Bei aller Begeisterung für die Praxis soll hier der Wert eines Kommunikationsdesign-Studiums nicht verschwiegen werden. Junge Menschen mit kreativem Potential erhalten während ihres Studiums konzeptionelles Rüstzeug an die Hand, das eine Tiefe hat, die eine Ausbildung nicht bieten kann. Professorinnen und Professoren lehren sie aus unterschiedlichen Blickwinkeln und mit unterschiedlichen Herangehensweisen feiner zu analysieren und zu denken. Die kreativen Sensoren werden sozusagen feinjustiert; die Auflösung des Bildes, das bei der Erfassung einer Kommunikationsherausforderung entsteht, wird höher. Das sind Eigenschaften, die wir als Werbeagentur mit auf Projektverantwortung ausgerichteten Herangehensweise brauchen, denn wir wünschen uns ganzheitlich befähigte Mitarbeiter, die von der Konzeption über das Projektmanagement bis hin zur Reinzeichnung alles beherrschen. 

Theorie und Praxis zusammen ist eine für Arbeitgeber betörende Mischung. Deshalb ist es für Studis so wichtig, das Wissen aus dem Studium von Anfang an mit Praxiserfahrung zu würzen. Ein Paradebeispiel für diese Art des Studiums ist unser Mitarbeiter Benedikt Schnurr, der schon vor dem Studium eine Menge Praxiserfahrungen sammelte, im Studium nicht damit aufhörte, zum Praxissemester zu uns kam und seither bei uns als Nebenjobber angestellt war. Sein Studium endete in diesen Tagen mit einer großartigen Werkschau seines Semesters, bei dem wir ihn voller Stolz für seine hochverdient mit dem Sonderpreis der Jury ausgezeichnete Abschlussarbeit gefeiert haben. Das nächste Kapitel seiner Story wird nun geschrieben, als Berufsanfänger ohne Praxisschock.

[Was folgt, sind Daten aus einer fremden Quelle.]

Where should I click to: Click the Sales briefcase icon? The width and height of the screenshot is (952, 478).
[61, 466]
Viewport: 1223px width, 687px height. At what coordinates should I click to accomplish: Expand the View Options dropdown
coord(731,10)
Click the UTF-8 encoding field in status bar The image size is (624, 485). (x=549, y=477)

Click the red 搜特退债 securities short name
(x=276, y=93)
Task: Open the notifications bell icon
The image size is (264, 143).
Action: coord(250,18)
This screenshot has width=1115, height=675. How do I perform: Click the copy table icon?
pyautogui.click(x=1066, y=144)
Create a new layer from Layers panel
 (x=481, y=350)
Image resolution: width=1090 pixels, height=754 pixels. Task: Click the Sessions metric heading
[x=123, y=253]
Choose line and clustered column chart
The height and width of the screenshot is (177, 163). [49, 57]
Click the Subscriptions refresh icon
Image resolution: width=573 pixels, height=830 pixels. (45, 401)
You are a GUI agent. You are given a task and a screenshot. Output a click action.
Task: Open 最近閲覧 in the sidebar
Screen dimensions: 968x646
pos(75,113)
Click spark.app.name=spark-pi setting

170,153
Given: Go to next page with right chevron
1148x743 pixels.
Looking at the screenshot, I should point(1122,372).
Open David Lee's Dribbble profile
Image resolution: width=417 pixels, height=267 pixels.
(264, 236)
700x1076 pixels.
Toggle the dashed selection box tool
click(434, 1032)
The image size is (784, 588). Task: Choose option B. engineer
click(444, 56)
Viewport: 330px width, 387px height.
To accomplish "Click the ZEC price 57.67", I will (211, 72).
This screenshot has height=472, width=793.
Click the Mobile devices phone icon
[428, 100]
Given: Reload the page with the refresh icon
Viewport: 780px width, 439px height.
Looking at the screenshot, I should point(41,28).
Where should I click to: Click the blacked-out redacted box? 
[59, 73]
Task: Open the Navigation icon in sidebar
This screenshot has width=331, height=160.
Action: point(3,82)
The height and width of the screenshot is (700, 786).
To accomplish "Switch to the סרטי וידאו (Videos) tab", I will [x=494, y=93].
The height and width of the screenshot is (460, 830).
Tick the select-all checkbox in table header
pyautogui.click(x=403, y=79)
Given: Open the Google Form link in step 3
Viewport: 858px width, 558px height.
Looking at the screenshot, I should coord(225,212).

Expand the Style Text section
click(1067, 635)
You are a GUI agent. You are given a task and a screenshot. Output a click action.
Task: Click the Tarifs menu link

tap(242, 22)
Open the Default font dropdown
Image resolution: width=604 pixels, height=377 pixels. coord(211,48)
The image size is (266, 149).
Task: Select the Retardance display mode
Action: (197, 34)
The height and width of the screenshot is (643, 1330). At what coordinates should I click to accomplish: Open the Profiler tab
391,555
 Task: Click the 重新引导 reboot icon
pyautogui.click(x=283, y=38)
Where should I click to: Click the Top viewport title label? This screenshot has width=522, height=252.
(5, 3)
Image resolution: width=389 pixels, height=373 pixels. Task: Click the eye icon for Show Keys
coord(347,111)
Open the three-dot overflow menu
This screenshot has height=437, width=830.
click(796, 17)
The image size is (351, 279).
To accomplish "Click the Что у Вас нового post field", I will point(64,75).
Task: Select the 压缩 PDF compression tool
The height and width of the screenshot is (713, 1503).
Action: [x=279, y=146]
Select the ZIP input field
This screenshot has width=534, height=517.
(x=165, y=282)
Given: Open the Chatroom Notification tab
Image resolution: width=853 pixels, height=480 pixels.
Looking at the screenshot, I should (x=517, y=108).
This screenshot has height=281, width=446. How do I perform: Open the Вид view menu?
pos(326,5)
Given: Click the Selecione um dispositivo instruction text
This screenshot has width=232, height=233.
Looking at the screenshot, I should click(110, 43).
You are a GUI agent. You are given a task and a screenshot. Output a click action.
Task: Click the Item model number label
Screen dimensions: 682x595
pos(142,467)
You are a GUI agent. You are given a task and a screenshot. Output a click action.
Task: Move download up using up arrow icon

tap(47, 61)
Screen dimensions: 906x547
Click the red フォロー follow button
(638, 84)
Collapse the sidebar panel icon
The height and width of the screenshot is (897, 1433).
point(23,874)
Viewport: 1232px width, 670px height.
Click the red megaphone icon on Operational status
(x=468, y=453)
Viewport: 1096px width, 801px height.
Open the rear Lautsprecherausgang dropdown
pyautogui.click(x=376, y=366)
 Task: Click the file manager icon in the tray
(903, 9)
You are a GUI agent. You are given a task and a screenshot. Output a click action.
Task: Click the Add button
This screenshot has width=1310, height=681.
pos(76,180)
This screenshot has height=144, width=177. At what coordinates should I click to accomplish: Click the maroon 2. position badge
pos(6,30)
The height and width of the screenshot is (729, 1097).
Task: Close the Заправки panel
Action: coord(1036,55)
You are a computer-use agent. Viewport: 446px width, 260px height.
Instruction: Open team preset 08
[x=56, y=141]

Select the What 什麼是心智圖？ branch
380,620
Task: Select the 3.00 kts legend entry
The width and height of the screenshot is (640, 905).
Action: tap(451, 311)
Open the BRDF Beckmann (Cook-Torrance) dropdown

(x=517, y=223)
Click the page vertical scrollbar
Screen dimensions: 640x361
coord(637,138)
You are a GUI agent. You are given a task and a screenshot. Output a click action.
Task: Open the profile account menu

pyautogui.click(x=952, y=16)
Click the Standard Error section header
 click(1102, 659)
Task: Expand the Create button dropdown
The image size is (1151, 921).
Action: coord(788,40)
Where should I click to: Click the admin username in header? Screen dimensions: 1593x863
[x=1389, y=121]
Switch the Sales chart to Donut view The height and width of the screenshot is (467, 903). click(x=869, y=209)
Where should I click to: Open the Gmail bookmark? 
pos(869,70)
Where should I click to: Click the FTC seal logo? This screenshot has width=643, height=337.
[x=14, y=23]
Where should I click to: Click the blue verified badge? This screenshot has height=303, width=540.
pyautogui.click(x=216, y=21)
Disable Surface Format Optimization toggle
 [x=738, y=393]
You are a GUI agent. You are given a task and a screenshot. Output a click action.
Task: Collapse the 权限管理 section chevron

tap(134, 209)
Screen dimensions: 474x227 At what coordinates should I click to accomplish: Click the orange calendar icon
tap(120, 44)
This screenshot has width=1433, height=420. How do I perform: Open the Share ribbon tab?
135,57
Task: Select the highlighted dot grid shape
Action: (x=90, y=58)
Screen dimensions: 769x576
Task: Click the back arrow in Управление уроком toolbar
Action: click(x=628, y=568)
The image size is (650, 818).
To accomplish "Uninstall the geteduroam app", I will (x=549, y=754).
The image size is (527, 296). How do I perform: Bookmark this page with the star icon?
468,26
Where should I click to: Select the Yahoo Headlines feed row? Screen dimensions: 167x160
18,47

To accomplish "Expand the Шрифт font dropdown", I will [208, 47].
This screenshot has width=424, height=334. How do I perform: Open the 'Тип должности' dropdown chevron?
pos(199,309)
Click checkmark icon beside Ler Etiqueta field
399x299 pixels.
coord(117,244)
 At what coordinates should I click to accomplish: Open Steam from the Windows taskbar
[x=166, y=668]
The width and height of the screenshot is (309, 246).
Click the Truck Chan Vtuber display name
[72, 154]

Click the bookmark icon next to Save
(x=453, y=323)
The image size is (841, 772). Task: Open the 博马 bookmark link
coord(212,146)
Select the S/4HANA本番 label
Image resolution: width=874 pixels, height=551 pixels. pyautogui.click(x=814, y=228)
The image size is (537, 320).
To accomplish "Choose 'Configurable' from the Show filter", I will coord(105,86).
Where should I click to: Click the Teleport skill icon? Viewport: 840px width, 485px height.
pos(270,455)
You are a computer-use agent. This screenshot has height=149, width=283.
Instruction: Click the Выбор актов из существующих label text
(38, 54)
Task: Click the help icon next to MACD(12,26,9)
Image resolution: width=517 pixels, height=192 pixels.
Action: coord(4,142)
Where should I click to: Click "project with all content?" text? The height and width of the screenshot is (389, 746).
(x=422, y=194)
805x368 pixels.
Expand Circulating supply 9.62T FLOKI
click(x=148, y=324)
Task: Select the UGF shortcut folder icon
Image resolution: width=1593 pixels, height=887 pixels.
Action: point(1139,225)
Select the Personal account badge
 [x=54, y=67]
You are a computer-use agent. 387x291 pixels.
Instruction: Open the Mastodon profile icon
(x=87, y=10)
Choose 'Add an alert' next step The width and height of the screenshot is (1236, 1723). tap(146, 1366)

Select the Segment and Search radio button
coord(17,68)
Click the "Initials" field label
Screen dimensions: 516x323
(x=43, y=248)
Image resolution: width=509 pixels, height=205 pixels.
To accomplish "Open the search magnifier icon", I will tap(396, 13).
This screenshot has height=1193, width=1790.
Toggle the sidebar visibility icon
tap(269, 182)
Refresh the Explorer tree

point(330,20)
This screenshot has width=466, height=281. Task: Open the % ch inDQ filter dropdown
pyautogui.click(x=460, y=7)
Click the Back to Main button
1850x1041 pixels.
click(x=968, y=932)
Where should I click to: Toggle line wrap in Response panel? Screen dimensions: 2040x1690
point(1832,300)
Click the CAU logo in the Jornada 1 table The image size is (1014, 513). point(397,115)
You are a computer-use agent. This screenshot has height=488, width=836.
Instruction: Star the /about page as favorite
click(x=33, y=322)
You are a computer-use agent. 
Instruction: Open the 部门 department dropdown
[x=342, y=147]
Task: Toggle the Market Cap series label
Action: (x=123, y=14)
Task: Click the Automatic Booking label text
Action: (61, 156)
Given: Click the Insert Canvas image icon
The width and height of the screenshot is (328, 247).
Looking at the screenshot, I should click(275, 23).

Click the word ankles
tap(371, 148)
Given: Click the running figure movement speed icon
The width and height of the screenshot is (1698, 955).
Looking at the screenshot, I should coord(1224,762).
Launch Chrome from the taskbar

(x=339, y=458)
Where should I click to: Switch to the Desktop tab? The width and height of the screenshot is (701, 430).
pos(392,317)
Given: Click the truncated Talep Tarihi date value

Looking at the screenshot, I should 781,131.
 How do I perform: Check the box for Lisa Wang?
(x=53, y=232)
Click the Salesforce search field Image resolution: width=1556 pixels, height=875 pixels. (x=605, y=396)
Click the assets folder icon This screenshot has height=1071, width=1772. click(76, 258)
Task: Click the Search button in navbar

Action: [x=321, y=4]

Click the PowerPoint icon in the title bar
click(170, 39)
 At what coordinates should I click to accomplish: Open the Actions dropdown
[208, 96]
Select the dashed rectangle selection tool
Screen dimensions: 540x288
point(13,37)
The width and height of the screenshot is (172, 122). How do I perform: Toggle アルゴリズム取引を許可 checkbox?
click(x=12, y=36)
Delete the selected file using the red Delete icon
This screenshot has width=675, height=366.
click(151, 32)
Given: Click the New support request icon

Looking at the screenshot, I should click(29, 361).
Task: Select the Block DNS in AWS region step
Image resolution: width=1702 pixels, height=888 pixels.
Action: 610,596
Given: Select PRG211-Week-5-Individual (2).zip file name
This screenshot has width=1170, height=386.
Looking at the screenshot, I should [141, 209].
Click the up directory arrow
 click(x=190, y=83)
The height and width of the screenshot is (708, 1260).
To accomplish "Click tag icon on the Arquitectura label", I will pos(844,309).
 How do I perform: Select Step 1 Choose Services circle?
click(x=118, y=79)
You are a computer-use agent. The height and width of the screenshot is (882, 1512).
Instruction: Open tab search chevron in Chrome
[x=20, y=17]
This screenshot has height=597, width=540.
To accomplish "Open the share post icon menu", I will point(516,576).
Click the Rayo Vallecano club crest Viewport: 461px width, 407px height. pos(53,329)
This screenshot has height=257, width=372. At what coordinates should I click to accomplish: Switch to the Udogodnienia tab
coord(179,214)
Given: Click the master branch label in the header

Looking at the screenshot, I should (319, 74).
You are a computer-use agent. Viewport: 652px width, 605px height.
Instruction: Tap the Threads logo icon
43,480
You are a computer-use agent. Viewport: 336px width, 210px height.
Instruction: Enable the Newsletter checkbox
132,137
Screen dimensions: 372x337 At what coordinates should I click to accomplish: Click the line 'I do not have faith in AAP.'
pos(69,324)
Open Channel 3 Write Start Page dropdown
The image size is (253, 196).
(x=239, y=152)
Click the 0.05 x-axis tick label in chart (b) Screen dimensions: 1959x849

Denn wir freuen uns, an dieser Stelle bekannt zu geben: Bene bleibt einer von uns und wird LGM ab März als fest angestellter interdisziplinärer Designer verstärken. Wir freuen uns so!

Abschließend bleibt zu festzuhalten: Beim Vergleich der Ausbildungswege auf dem Feld des Mediendesigns gibt es keine pauschale Empfehlung. Es kommt wie so oft darauf an. Der entscheidende Faktor ist und bleibt der Mensch. Und das ist sehr beruhigend.